-- WHAT IS ASKED --
Update the rows below by replacing "GUI agent" with "GUI assistant" everywhere it appears. Leave everything else the same.

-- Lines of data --
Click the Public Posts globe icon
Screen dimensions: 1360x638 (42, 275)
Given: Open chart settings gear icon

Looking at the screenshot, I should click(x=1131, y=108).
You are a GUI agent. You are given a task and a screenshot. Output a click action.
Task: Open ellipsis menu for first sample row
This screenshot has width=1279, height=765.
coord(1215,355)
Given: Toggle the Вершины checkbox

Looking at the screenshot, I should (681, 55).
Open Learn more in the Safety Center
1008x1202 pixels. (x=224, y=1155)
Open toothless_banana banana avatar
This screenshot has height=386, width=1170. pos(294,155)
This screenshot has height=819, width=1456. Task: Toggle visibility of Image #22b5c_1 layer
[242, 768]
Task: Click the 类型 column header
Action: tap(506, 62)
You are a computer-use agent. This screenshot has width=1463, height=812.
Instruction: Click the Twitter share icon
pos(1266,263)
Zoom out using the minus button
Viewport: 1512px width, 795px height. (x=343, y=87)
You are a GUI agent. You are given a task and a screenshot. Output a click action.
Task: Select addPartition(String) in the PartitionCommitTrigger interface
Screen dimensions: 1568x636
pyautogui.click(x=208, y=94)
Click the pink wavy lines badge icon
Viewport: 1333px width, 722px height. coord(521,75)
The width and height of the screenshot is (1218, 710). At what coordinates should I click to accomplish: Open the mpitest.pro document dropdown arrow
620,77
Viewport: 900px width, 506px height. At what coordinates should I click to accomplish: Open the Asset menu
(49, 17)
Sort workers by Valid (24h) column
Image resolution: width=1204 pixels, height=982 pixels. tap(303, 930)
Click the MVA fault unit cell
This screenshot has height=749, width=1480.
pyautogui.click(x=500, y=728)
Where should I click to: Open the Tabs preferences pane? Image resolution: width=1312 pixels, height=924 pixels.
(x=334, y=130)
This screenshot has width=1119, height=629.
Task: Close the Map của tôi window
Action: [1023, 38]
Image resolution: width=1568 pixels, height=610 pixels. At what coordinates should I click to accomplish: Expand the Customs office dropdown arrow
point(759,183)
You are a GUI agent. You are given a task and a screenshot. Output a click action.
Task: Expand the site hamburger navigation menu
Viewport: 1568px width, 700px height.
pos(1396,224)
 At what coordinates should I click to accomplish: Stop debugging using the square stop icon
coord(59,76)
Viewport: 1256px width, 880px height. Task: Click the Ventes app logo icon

-- CORRECT ANSWER --
Click the Public Posts globe icon
Screen dimensions: 1360x638 (42, 275)
Given: Open chart settings gear icon

Looking at the screenshot, I should click(x=1131, y=108).
You are a GUI assistant. You are given a task and a screenshot. Output a click action.
Task: Open ellipsis menu for first sample row
This screenshot has width=1279, height=765.
coord(1215,355)
Given: Toggle the Вершины checkbox

Looking at the screenshot, I should (681, 55).
Open Learn more in the Safety Center
1008x1202 pixels. (x=224, y=1155)
Open toothless_banana banana avatar
This screenshot has height=386, width=1170. pos(294,155)
This screenshot has height=819, width=1456. Task: Toggle visibility of Image #22b5c_1 layer
[242, 768]
Task: Click the 类型 column header
Action: tap(506, 62)
You are a computer-use agent. This screenshot has width=1463, height=812.
Instruction: Click the Twitter share icon
pos(1266,263)
Zoom out using the minus button
Viewport: 1512px width, 795px height. (x=343, y=87)
You are a GUI assistant. You are given a task and a screenshot. Output a click action.
Task: Select addPartition(String) in the PartitionCommitTrigger interface
Screen dimensions: 1568x636
pyautogui.click(x=208, y=94)
Click the pink wavy lines badge icon
Viewport: 1333px width, 722px height. coord(521,75)
The width and height of the screenshot is (1218, 710). At what coordinates should I click to accomplish: Open the mpitest.pro document dropdown arrow
620,77
Viewport: 900px width, 506px height. At what coordinates should I click to accomplish: Open the Asset menu
(49, 17)
Sort workers by Valid (24h) column
Image resolution: width=1204 pixels, height=982 pixels. tap(303, 930)
Click the MVA fault unit cell
This screenshot has height=749, width=1480.
pyautogui.click(x=500, y=728)
Where should I click to: Open the Tabs preferences pane? Image resolution: width=1312 pixels, height=924 pixels.
(x=334, y=130)
This screenshot has width=1119, height=629.
Task: Close the Map của tôi window
Action: [1023, 38]
Image resolution: width=1568 pixels, height=610 pixels. At what coordinates should I click to accomplish: Expand the Customs office dropdown arrow
point(759,183)
You are a GUI assistant. You are given a task and a screenshot. Output a click action.
Task: Expand the site hamburger navigation menu
Viewport: 1568px width, 700px height.
pos(1396,224)
 At what coordinates should I click to accomplish: Stop debugging using the square stop icon
coord(59,76)
Viewport: 1256px width, 880px height. Task: Click the Ventes app logo icon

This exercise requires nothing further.